Exercise ->
The expected output is a copy of every line in the records with the string "computer".

===== Records for the task =====

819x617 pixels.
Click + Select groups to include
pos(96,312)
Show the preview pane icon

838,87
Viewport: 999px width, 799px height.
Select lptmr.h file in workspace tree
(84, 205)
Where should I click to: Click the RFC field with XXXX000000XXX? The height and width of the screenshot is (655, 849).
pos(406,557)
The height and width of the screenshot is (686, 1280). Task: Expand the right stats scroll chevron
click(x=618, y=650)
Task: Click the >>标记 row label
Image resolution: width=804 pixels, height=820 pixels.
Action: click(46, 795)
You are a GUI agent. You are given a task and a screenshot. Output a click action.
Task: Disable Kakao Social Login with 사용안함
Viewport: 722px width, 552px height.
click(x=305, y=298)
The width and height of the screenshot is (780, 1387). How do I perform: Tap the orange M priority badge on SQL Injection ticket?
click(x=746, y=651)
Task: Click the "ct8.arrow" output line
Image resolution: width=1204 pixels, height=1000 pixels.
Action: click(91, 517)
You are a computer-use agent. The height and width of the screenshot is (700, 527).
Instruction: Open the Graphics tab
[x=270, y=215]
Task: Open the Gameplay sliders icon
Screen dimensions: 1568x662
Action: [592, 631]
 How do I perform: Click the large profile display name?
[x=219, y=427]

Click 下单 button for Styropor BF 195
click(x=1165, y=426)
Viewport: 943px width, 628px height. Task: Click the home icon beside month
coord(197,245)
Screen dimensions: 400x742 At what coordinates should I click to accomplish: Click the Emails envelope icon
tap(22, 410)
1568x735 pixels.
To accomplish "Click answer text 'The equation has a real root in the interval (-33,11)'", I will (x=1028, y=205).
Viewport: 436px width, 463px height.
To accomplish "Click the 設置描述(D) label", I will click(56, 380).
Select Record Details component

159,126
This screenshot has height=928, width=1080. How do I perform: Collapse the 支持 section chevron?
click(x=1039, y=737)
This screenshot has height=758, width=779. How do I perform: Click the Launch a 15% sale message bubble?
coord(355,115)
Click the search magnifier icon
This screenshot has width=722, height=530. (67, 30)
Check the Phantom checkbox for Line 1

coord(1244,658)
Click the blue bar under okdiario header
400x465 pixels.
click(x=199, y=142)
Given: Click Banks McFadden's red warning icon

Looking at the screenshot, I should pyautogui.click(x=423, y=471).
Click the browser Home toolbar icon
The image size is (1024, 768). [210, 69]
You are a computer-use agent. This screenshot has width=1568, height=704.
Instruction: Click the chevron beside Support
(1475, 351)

=====

Problem solution ->
You are a computer-use agent. The height and width of the screenshot is (700, 527).
You are a computer-use agent. This screenshot has width=1568, height=704.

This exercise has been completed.